▶ **Provided passage**:

Captain Lawrence Dies For The Flag


HIS WORDS, "DO NOT GIVE UP THE SHIP," BECOME THE FAMOUS MOTTO OF THE

AMERICAN NAVY





THE United States navy had its Hornet as well as its Wasps. And they

were well named, for they were all able to sting. The captain of the

Hornet was a noble seaman named James Lawrence, who had been a

midshipman in the war with Tripoli. In the War of 1812 he was captain in

succession of the Vixen, the Wasp, th
Argus, and the Hornet.



The Hornet was a sloop-of-war. I have told you what that means. She

had three masts, and carried square sails like a ship, but she was

called a sloop on account of her size. She had eighteen short guns and

two long ones. The short guns threw thirty-two pound and the long ones

twelve pound balls.



Of course you have not forgotten the fight of the Constitution with

the Java. When the Constitution went south to Brazil at that time

the Hornet went with her, but they soon parted.



In one of the harbors of Brazil Captain Lawrence saw a British ship as

big as the Hornet. He waited outside for her, but she would not come

out. He had found a coward of a captain, and he locked him up in that

harbor for two months.



Then he got tired and left. Soon after he came across the Peacock, a

British man-of-war brig. The Peacock was as large as the Hornet and

its captain was as full of fight as Captain Lawrence. He was the kind of

man that our bold Lawrence was hunting for. When two men feel that way,

a fight is usually not far off. That was the way now. Soon the guns were

booming and the balls were flying.



But the fight was over before the men had time to warm up. The first

guns were fired at 5.25 in the afternoon, and at 5.39 the British flag

came down; so the battle lasted just fourteen minutes. Not many

victories have been won so quickly as that.



But the Hornet acted in a very lively fashion while it lasted. Do you

know how a hornet behaves when a mischievous boy throws a stone at its

nest? Well, that is the way our Hornet did. Only one ball from the

Peacock struck her, and hardly any of her men were hurt. But the

Peacock was bored as full of holes as a pepper-box, and the water

poured in faster than all hands could pump it out. In a very short time

the unlucky Peacock filled and sank. So Captain Lawrence had only the

honor of his victory; old ocean had swallowed up his prize.



But if Captain Lawrence got no prize money, he won great fame. He was

looked on as another Hull or Decatur, and Congress made him captain of

the frigate Chesapeake. That was in one way a bad thing for the

gallant Lawrence, for it cost him his life. In another way it was a good

thing, for it made him one of the most famous of American seamen.



I have told you the story of several victories of American ships. I must

now tell you the story of one defeat. But I think you will say it was a

defeat as glorious as a victory. For eight months the little navy of the

young Republic had sailed on seas where British ships were nearly as

thick as apples in an orchard. In that time it had not lost a ship, and

had won more victories than England had done in twenty years. Now it was

to meet with its first defeat.



When Captain Lawrence took command of the Chesapeake, that ship lay in

the harbor of Boston. Outside this harbor was the British frigate

Shannon, blockading the port.

▶ **Source information**:

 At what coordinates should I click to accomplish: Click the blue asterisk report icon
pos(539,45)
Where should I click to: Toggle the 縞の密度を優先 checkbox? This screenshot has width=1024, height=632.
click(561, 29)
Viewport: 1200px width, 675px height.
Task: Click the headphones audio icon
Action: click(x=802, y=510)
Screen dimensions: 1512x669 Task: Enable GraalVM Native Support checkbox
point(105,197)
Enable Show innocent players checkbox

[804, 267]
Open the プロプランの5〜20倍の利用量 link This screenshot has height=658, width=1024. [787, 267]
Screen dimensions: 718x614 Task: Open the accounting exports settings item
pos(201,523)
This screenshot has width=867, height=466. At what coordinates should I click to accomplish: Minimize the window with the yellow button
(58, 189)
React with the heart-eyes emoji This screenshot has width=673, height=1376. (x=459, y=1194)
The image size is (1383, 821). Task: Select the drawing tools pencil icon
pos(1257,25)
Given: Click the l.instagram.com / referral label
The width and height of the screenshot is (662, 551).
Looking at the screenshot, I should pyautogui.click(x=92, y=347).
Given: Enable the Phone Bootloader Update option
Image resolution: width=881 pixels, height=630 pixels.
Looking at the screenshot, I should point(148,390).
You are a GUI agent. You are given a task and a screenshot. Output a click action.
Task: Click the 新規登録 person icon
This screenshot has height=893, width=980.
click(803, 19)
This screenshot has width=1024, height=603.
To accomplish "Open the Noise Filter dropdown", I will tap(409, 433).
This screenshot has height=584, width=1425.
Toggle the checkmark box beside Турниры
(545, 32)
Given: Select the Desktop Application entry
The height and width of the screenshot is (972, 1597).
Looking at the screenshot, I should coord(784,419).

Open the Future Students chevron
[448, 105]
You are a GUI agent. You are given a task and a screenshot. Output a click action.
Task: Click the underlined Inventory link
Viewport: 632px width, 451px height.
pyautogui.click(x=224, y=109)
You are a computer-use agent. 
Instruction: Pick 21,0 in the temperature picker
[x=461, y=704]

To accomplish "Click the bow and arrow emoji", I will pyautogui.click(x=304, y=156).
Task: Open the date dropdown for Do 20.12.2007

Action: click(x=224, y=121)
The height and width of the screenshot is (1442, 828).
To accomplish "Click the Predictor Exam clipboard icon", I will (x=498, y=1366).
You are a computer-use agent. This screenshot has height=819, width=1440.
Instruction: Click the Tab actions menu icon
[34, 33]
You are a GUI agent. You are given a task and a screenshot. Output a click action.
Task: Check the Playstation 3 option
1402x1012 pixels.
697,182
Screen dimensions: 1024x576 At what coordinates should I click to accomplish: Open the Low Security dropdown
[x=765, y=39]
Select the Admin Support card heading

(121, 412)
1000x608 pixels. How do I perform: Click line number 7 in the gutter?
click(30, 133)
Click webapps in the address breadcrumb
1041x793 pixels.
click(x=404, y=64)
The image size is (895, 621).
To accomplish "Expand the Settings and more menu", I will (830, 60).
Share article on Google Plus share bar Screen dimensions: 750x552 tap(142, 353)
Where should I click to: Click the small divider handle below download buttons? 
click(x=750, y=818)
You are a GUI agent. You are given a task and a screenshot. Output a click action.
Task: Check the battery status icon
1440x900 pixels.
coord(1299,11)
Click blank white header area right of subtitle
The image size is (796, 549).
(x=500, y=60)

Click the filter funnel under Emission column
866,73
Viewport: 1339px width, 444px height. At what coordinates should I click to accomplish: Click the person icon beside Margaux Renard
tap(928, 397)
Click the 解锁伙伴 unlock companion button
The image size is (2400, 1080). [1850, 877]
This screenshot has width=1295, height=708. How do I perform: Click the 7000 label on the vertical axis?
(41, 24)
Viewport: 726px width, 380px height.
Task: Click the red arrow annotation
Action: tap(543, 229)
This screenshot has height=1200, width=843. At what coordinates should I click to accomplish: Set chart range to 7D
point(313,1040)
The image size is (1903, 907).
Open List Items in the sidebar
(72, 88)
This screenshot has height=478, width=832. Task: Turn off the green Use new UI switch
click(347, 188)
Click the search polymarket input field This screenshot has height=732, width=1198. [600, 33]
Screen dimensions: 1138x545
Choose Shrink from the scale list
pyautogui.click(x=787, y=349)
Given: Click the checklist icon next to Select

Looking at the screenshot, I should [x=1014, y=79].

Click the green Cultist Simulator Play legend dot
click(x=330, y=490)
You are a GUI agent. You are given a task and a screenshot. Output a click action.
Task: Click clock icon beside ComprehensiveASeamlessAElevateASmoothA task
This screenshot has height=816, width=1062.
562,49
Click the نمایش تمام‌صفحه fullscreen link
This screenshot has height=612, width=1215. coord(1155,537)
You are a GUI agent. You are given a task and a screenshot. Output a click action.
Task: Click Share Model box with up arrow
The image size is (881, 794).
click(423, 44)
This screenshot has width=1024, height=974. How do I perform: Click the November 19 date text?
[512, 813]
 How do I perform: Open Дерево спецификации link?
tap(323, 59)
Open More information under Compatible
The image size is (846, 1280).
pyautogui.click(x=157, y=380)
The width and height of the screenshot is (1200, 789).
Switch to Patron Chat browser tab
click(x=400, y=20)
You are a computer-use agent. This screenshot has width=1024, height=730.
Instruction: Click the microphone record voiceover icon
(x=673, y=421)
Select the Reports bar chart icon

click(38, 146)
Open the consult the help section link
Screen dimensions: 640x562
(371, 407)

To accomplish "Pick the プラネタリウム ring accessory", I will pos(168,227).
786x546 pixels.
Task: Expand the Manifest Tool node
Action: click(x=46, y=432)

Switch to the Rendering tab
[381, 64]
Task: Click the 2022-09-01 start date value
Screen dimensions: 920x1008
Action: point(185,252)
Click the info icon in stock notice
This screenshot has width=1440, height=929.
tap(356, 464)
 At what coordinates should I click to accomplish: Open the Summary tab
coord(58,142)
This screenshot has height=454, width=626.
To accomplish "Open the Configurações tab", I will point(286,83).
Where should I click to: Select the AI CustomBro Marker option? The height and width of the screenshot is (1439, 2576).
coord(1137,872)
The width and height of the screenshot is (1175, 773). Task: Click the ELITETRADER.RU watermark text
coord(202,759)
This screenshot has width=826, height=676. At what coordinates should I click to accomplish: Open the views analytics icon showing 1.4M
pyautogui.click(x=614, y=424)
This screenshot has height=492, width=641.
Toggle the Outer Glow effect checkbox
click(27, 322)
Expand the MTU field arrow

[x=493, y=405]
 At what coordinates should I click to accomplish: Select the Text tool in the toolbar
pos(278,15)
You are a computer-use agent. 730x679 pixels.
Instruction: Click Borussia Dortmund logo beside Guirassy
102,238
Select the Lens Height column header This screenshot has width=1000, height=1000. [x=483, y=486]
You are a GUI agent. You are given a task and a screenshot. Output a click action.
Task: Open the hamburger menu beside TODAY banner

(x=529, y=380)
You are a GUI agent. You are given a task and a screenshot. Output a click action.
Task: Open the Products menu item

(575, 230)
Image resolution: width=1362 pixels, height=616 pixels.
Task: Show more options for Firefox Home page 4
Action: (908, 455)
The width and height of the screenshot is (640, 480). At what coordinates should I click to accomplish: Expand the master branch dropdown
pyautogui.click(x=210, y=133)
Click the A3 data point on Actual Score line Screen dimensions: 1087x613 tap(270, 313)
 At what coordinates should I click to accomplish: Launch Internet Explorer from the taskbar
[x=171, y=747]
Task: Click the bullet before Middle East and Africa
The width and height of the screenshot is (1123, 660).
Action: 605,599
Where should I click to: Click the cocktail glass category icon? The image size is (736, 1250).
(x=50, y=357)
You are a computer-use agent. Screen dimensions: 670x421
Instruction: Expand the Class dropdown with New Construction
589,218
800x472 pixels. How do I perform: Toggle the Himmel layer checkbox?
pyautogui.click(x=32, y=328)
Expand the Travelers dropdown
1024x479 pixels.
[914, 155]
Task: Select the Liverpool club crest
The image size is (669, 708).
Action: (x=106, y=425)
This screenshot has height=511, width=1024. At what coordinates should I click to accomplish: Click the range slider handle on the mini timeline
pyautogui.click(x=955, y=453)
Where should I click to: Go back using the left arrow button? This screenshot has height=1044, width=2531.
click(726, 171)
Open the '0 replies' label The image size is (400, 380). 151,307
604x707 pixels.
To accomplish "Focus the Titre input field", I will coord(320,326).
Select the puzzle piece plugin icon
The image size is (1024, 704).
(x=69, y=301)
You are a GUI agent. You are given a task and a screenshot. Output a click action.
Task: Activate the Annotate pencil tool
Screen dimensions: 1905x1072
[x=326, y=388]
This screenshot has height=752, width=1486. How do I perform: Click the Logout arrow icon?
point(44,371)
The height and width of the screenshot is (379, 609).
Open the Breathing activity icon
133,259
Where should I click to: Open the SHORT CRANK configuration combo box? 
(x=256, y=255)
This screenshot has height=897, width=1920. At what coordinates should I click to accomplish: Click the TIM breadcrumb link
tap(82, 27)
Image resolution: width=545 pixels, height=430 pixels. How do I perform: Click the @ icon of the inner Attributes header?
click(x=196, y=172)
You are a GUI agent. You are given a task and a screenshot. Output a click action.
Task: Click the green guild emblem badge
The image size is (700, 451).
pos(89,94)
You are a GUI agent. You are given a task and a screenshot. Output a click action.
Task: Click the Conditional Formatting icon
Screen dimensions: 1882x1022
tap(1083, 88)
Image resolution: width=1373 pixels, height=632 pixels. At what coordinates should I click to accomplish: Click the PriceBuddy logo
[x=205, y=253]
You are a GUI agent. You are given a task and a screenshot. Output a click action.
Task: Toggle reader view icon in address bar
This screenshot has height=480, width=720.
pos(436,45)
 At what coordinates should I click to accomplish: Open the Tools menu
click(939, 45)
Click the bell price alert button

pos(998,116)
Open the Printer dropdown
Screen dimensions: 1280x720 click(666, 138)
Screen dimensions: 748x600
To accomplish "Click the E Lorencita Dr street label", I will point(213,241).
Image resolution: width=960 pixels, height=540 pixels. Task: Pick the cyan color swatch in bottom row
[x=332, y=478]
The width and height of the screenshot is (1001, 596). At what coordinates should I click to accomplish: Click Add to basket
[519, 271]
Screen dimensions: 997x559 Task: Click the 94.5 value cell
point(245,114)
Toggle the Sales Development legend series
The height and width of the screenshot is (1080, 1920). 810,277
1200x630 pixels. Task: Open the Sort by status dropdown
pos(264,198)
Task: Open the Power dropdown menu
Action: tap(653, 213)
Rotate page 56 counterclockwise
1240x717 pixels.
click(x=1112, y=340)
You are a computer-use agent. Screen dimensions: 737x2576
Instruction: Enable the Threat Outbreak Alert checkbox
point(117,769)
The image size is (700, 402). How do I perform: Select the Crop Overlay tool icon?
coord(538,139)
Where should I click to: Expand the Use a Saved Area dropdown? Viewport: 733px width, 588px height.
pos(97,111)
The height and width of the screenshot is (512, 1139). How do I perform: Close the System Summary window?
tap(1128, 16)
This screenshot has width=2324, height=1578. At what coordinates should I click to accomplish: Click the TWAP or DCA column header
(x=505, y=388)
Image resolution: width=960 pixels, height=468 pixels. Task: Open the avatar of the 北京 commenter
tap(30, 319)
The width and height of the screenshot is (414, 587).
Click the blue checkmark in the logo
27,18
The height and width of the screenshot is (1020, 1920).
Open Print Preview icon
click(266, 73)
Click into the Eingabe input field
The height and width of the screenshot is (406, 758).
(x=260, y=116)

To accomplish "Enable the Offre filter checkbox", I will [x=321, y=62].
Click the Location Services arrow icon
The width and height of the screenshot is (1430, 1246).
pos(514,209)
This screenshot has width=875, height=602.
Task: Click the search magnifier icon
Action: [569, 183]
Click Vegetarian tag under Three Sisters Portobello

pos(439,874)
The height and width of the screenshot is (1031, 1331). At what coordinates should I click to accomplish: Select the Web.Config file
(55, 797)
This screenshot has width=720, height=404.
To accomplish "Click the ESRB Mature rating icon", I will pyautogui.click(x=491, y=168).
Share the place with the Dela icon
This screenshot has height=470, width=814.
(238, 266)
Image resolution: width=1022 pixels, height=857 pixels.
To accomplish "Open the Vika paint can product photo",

▶ **List of tasks**:
(1) Copy the Captain Lawrence story from "Then he got" to "balls were flying.".
(2) In the Captain Lawrence story, how long did the battle between the Hornet and the Peacock last?
(3) Continue the Captain Lawrence story from its last sentence.

▶ **Responses by task**:
(1)
Then he got tired and left. Soon after he came across the Peacock, a

British man-of-war brig. The Peacock was as large as the Hornet and

its captain was as full of fight as Captain Lawrence. He was the kind of

man that our bold Lawrence was hunting for. When two men feel that way,

a fight is usually not far off. That was the way now. Soon the guns were

booming and the balls were flying.

(2) Fourteen minutes, from 5.25 to 5.39 in the afternoon.

(3)
Now you must know that the American people had grown very proud of their

success on the sea. They had got to think that any little vessel could

whip an English man-of-war. So the Bostonians grew eager for the

Chesapeake to meet the Shannon. They were sure it would be brought

in as a prize, and they wanted to hurrah over it.



Poor Lawrence was as eager as the people. He was just the man they

wanted. The Chesapeake had no crew, but he set himself to work, and in

two weeks he filled her up with such men as he could find.



It was a mixed team he got together, the sweepings of the streets. There

were some good men among them, but more poor ones. And they were all new

men to the ship and to the captain. They had not been trained to work

together, and it was madness to fight a first-class British ship with

such a crew. Some, in fact, were mutineers and gave him trouble before

he got out of the harbor.



But the Shannon was a crack ship with a crack crew. Captain Broke had

commanded her for seven years and had a splendidly trained set of men.

He had copied from the Americans and put sights on his guns, had taught

his men to fire at floating marks in the sea, and had trained his topmen

to use their muskets in the same careful way. So when Captain Lawrence

sailed on June 1, 1813, he sailed to defeat and death.



Captain Broke sent a challenge to the Chesapeake to come out and fight

him ship to ship. But Lawrence did not wait for his challenge. He was

too eager for that, and set sail with a crew who did not know their

work, and most of whom had never seen their officers before.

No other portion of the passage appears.